(SUPPLIED RECORDS)

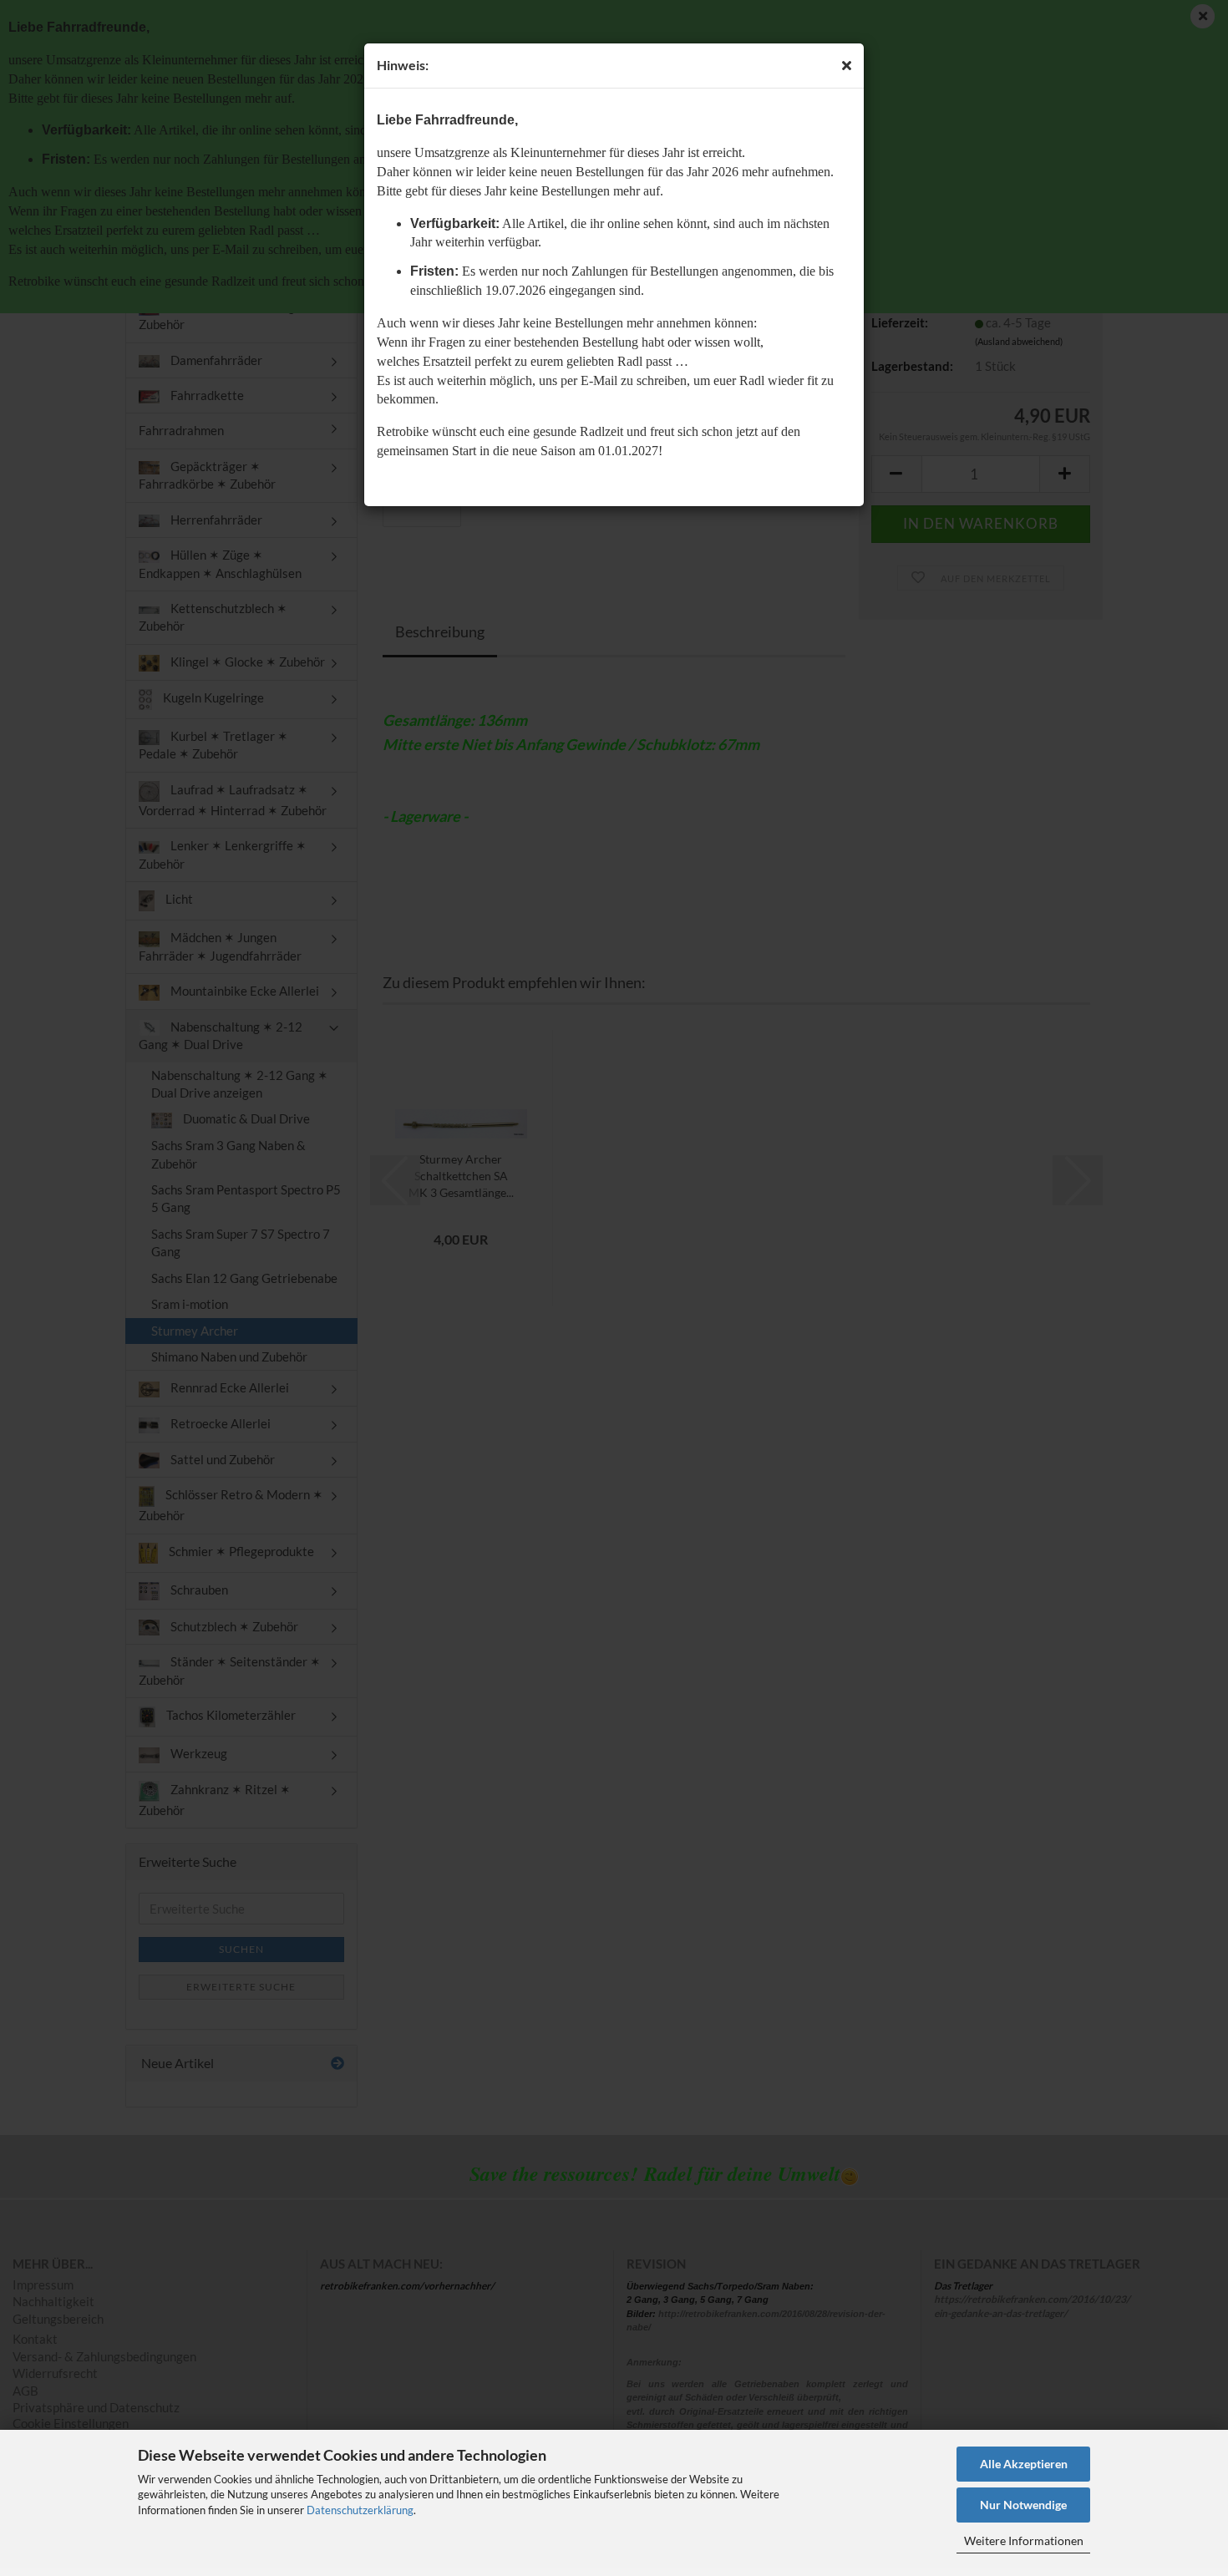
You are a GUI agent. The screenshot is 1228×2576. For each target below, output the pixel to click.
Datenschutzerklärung (360, 2510)
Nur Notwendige (1023, 2504)
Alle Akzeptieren (1024, 2464)
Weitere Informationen (1023, 2540)
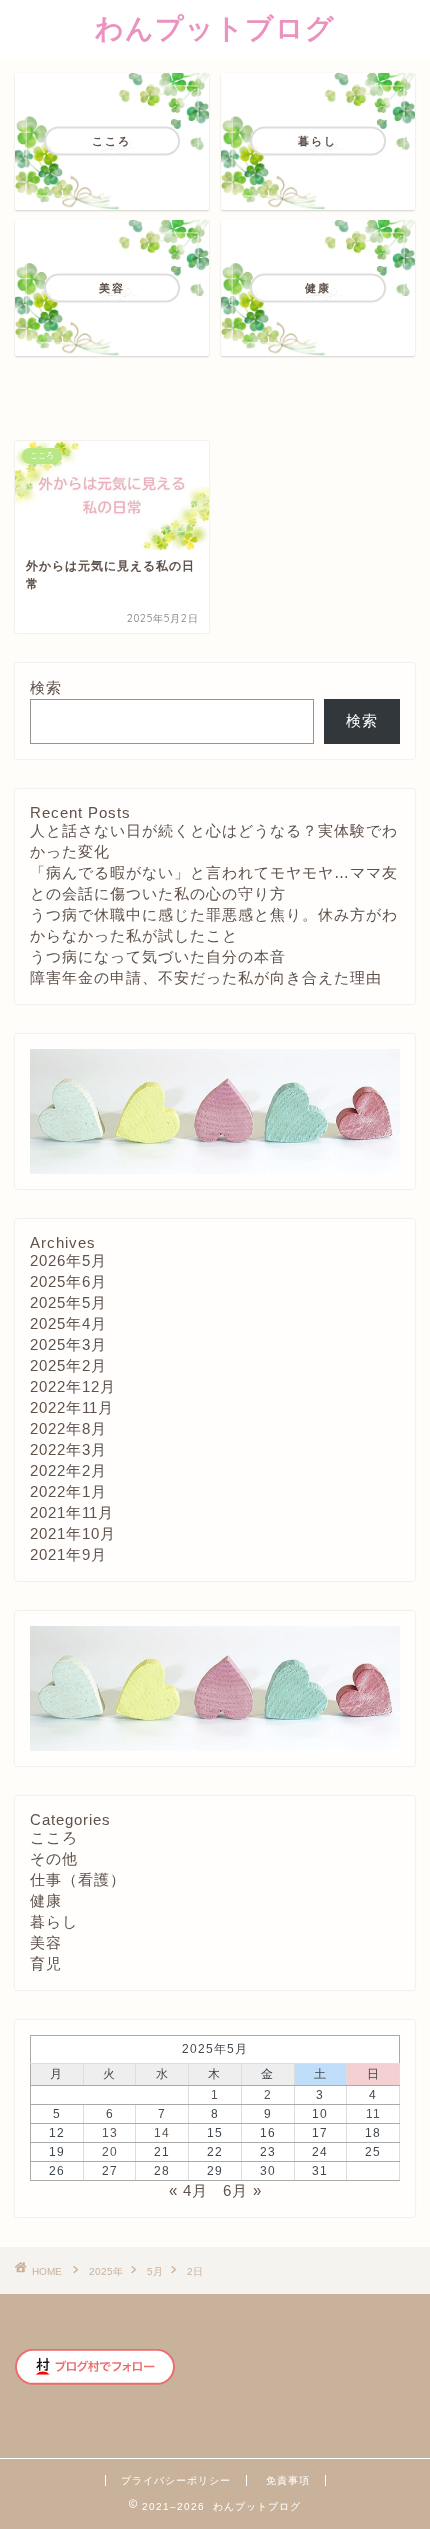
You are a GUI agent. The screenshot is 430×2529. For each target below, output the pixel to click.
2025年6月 (68, 1281)
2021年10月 (73, 1533)
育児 (46, 1963)
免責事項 (288, 2480)
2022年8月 (68, 1428)
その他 (54, 1858)
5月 (155, 2271)
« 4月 (188, 2190)
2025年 (106, 2271)
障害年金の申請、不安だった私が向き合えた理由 (206, 977)
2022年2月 (68, 1470)
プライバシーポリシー (176, 2480)
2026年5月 (68, 1260)
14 (162, 2133)
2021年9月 (68, 1554)
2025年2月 (68, 1365)
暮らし (54, 1921)
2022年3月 (68, 1449)
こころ (54, 1837)
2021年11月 (72, 1512)
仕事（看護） (78, 1879)
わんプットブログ (215, 27)
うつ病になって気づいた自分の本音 (158, 956)
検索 (46, 687)
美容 (46, 1942)
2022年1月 (68, 1491)
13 (110, 2133)
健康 (46, 1900)
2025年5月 (68, 1302)
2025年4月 (68, 1323)
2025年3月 (68, 1344)
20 (110, 2152)
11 (373, 2114)
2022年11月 (72, 1407)
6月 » (242, 2190)
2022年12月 (73, 1386)
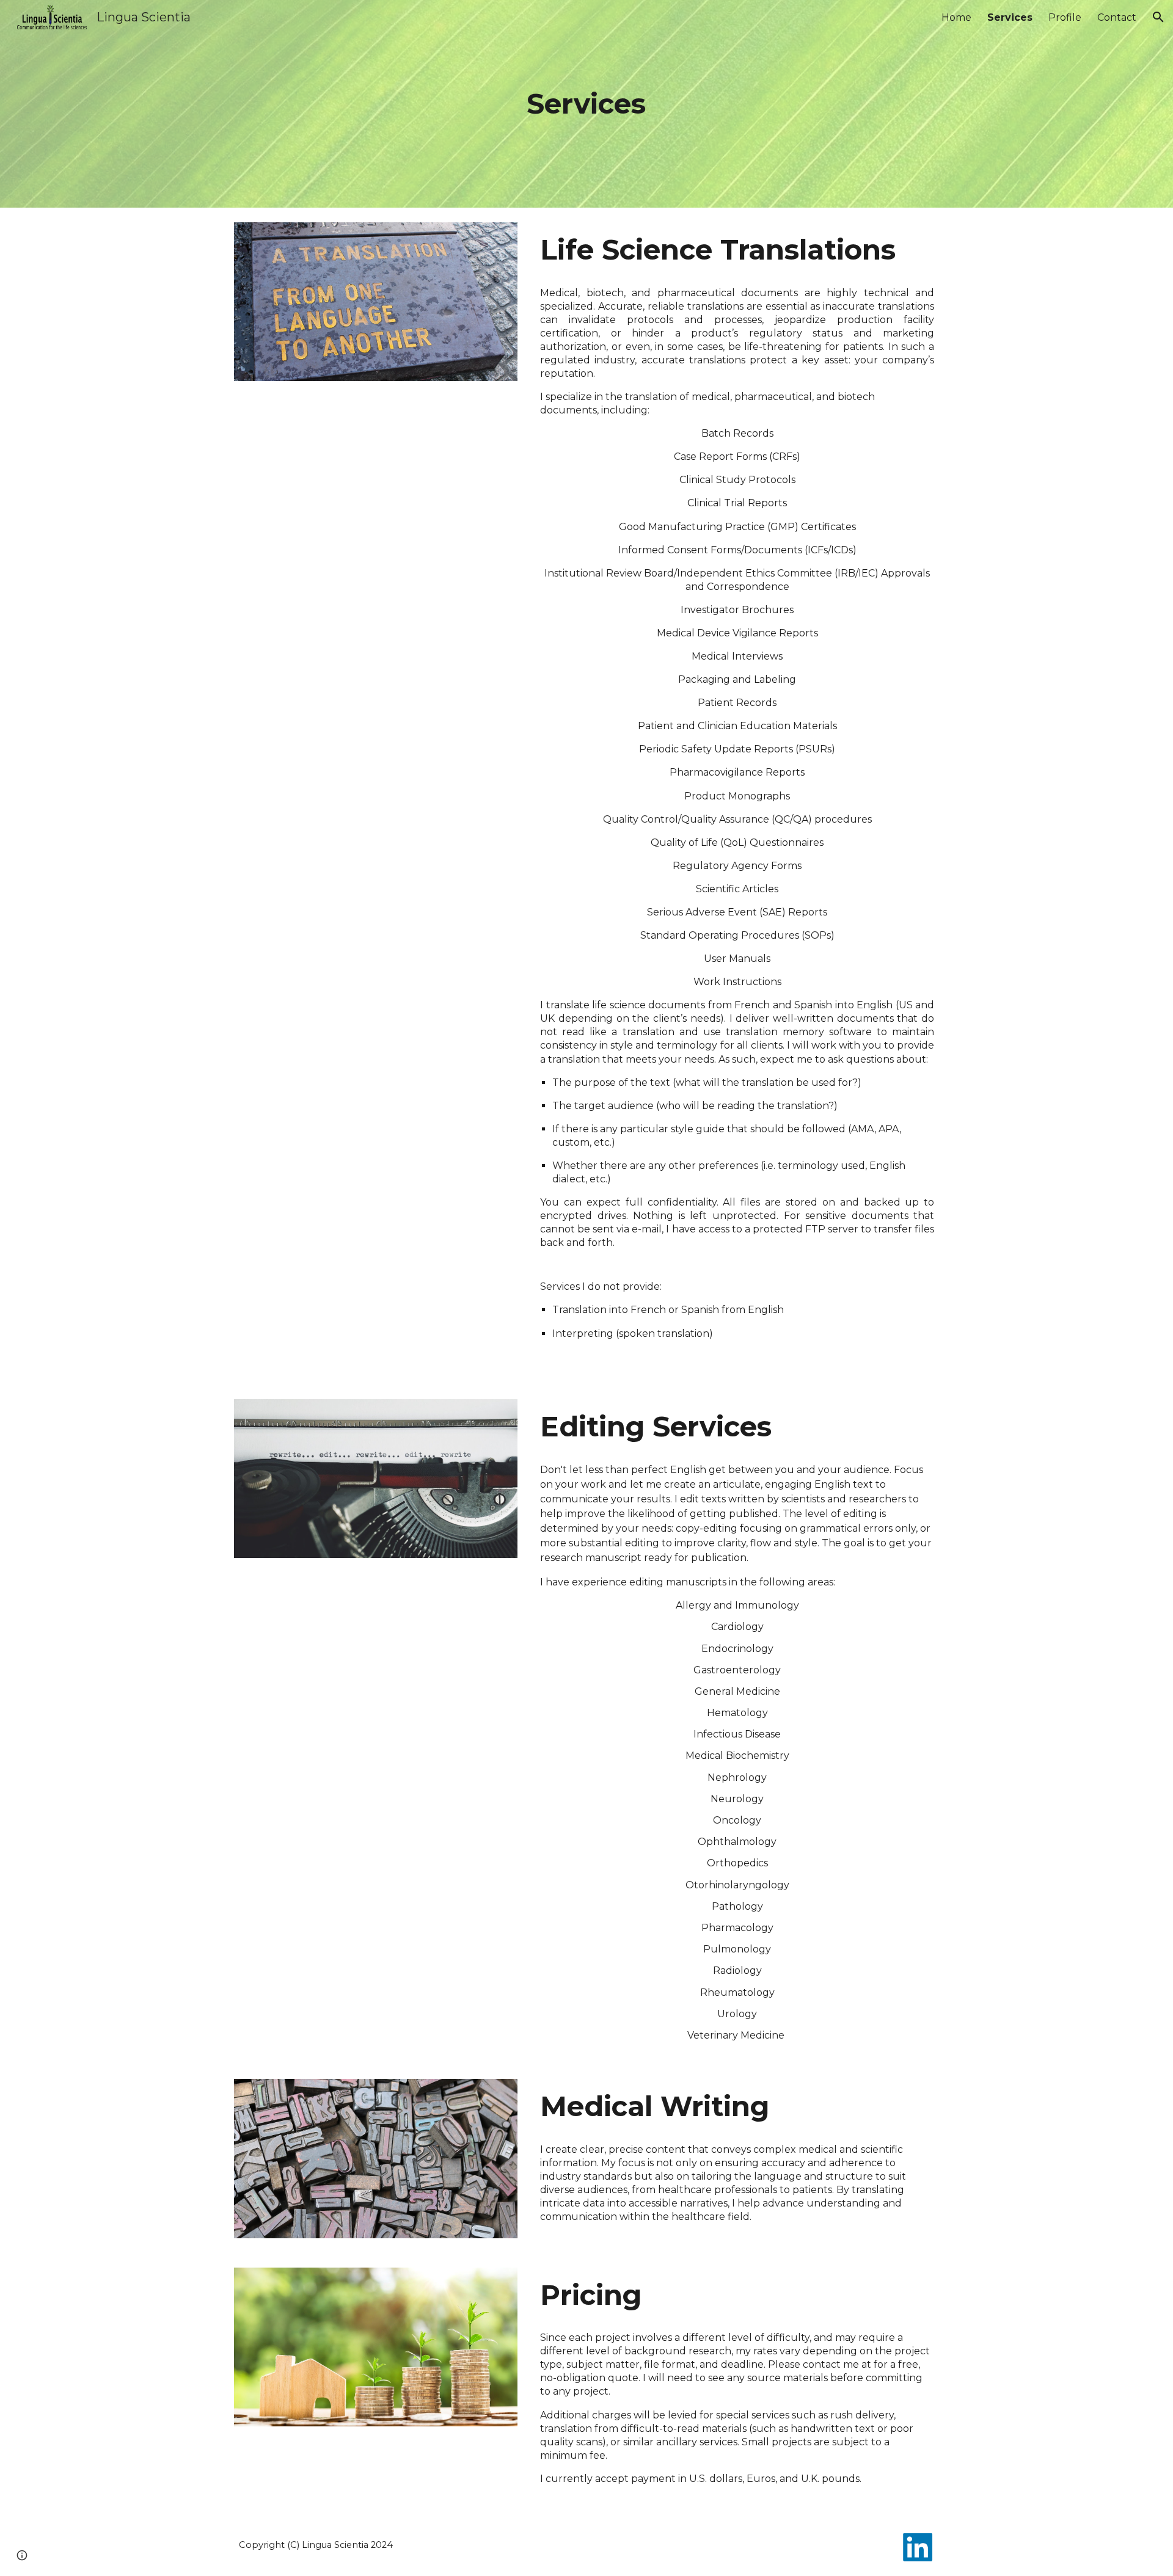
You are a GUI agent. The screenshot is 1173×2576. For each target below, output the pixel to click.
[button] (1158, 17)
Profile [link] (1064, 17)
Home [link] (956, 17)
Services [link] (1009, 17)
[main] (586, 104)
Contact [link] (1116, 17)
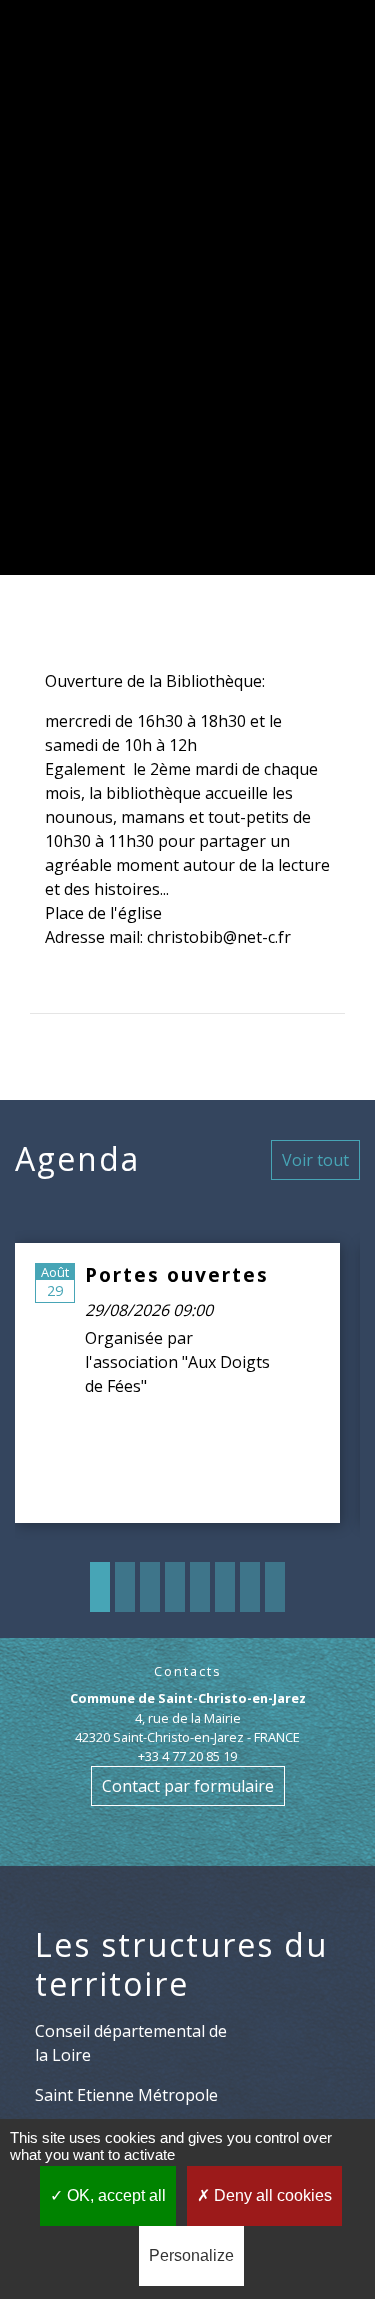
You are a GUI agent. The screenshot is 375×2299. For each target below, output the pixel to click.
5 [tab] (200, 1587)
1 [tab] (100, 1587)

(End SUPPLIED RECORDS)

## [TASK REQUIREMENTS]
The answer must be the part of the records that opens with the line containing "Nur Notwendige (1023, 2504)" and closes with the line containing "2025年 (106, 2271)", reproduced exactly, with no pictures.

## [RESPONSE BOX]
Nur Notwendige (1023, 2504)
Alle Akzeptieren (1024, 2464)
Weitere Informationen (1023, 2540)
You are a GUI agent. The screenshot is 430×2529. For each target below, output the pixel to click.
2025年6月 (68, 1281)
2021年10月 (73, 1533)
育児 (46, 1963)
免責事項 (288, 2480)
2022年8月 (68, 1428)
その他 (54, 1858)
5月 (155, 2271)
« 4月 (188, 2190)
2025年 (106, 2271)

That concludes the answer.